A.An increase to 2.95
B.There was no effect since both cash and accounts payable changed by the same amount.
C.An increase to 2.50
D.A decrease to 3.26
137.Chua Company had a current ratio of 2.5 to 1 on December 31, 2014. On that date, the company’s assets were as follows:
Cash $ 100,000
Accounts receivable, net 600,000
Inventory 960,000
Prepaid expenses 25,000
Equipment, net 2,200,000
Total assets $3,885,000
What impact will the declaration of a cash dividend by Chua have on its current ratio?
A.An increase in the current ratio
B.A decrease in the current ratio
C.No efffect on the current ratio
D.There is not enough information provided to determine the answer.
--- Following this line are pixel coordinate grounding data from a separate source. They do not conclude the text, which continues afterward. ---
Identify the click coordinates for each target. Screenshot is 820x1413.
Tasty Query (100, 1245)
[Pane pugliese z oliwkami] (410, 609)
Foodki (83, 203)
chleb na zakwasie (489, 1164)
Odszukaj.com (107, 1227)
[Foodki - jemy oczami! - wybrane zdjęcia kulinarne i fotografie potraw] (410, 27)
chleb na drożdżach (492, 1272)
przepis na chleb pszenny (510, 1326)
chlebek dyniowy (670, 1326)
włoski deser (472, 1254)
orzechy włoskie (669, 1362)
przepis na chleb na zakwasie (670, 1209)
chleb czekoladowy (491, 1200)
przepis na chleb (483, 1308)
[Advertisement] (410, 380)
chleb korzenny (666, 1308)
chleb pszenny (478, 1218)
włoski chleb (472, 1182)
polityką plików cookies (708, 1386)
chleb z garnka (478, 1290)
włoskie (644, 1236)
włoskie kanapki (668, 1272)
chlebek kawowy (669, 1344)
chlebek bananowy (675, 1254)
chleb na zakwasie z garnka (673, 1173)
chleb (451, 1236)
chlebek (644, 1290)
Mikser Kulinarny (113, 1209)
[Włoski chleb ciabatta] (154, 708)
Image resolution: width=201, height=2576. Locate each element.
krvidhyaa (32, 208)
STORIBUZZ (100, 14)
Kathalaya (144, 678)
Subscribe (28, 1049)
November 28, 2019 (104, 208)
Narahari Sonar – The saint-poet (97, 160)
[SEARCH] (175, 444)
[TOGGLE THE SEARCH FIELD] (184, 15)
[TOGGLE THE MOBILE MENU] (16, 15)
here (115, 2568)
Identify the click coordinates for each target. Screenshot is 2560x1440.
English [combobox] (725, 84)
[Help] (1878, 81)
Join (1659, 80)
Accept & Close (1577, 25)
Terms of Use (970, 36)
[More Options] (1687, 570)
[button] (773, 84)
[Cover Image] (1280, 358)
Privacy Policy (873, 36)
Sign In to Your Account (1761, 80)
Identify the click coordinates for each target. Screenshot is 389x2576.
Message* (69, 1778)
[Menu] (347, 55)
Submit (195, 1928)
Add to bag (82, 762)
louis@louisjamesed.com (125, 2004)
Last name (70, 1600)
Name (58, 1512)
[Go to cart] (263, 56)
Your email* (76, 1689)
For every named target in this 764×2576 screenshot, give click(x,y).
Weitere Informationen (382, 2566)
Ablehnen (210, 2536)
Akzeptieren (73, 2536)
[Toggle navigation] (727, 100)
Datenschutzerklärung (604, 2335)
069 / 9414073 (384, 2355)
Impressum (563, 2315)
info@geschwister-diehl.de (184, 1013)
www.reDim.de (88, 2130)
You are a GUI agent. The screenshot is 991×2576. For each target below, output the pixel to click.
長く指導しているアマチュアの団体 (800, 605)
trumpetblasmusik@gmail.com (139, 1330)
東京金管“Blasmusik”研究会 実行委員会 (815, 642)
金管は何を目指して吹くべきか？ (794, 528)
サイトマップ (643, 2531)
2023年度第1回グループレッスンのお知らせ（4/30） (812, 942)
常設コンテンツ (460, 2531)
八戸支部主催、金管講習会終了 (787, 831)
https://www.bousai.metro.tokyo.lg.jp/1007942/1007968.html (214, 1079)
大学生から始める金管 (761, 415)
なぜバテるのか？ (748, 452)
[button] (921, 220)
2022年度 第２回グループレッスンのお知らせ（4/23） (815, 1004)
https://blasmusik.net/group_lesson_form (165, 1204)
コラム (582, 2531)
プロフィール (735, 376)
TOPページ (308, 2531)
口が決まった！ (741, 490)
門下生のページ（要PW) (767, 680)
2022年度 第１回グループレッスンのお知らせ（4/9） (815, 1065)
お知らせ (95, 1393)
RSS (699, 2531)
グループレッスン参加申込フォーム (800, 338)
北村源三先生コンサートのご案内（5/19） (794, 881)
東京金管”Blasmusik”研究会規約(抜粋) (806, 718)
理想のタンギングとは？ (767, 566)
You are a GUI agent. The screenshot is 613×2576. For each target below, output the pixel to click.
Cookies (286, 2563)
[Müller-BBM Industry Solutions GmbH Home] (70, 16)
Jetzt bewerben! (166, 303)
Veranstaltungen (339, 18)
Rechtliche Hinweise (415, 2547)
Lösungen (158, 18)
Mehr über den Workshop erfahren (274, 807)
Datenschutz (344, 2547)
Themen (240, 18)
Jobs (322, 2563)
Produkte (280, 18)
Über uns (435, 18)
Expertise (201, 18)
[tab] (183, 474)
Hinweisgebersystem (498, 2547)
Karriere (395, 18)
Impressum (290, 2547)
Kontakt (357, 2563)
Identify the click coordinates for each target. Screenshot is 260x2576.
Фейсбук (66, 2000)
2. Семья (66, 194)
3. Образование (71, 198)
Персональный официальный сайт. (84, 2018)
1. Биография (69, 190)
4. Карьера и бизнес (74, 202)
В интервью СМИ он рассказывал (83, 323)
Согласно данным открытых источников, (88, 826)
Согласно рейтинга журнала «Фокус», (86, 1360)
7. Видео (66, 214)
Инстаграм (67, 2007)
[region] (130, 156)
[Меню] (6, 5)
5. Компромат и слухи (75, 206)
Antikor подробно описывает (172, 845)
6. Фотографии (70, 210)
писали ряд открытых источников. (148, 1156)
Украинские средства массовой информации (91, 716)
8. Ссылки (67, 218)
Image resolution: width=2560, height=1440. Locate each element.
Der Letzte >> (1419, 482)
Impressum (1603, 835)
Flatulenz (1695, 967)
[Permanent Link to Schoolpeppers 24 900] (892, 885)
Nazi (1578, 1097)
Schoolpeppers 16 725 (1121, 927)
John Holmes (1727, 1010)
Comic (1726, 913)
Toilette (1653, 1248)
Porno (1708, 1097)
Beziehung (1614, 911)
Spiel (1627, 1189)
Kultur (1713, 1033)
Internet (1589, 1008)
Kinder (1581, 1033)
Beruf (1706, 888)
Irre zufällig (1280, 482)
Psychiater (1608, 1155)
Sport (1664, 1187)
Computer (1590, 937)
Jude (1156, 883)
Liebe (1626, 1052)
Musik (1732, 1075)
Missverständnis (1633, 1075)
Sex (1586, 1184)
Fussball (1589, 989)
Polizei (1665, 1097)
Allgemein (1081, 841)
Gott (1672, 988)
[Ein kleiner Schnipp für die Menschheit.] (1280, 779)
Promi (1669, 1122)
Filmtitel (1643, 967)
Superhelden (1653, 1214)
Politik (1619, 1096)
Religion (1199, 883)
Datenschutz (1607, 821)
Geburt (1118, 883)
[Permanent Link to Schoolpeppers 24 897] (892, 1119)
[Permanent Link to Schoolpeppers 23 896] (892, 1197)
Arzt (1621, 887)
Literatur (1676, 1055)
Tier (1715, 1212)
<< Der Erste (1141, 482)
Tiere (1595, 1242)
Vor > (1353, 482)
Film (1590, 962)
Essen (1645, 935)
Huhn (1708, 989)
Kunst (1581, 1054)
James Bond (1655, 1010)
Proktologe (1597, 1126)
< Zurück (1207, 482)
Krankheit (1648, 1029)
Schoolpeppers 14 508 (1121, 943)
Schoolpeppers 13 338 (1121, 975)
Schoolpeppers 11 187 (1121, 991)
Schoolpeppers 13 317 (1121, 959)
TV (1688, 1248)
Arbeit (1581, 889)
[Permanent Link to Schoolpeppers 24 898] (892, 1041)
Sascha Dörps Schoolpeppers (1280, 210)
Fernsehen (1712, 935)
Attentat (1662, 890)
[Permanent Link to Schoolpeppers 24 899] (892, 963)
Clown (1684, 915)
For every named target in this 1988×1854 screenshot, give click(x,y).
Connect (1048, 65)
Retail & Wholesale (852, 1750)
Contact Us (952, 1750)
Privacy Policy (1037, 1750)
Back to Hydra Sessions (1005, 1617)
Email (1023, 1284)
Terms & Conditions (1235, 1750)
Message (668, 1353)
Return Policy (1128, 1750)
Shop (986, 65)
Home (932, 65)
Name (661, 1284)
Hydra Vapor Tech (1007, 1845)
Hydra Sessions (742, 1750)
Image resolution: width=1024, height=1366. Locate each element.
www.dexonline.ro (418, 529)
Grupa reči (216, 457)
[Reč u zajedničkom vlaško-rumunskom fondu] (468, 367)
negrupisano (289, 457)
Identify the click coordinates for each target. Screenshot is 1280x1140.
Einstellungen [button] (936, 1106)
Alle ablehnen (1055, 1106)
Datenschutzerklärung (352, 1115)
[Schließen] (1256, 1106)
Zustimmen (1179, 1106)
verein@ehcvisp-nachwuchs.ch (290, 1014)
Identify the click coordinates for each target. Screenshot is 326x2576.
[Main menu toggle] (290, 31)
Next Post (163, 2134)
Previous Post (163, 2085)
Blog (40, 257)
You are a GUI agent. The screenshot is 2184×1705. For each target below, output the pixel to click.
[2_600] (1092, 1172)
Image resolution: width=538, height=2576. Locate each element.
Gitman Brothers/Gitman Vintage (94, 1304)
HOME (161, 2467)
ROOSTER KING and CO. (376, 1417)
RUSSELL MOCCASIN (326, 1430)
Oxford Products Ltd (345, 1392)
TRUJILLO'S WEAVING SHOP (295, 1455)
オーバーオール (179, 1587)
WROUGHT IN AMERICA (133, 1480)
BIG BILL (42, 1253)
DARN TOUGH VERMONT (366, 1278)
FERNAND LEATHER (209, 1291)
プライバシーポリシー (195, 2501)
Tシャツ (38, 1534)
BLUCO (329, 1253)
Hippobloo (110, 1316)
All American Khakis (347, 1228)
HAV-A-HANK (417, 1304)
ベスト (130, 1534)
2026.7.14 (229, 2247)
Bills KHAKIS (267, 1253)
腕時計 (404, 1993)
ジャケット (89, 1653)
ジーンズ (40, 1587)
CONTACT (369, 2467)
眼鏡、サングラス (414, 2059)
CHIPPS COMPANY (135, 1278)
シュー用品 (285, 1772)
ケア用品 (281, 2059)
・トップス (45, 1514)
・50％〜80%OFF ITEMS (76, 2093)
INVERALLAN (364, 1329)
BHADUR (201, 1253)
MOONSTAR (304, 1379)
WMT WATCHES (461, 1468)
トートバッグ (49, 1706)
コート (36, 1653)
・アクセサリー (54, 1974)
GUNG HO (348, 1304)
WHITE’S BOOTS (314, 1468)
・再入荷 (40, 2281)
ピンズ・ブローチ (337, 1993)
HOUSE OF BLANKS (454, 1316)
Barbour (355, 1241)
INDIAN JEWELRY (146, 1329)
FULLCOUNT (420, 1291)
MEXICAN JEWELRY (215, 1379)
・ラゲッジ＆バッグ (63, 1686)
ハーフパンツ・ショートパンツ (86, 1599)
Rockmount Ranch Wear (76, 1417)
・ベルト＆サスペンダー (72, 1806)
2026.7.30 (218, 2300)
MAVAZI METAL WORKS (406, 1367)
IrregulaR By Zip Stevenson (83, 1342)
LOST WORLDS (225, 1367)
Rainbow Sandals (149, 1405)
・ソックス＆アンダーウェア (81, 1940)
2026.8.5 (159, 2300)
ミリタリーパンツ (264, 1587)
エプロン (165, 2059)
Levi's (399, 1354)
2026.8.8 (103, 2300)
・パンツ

138.Chua Company had a current ratio of 2.5 to 1 on December 31, 2014. On that date, the company’s assets were as follows:
Cash $ 100,000
Accounts receivable, net 600,000
Inventory 960,000
Prepaid expenses 25,000
Equipment, net 2,200,000
Total assets $3,885,000
What impact will the sale of inventory to customers for cash have on Chua’s debt-to-equity ratio?
A.An increase in the debt-to-equity ratio
B.A decrease in the debt-to-equity ratio
C.No efffect on the debt-to-equity ratio
D.There is not enough information provided to determine the answer.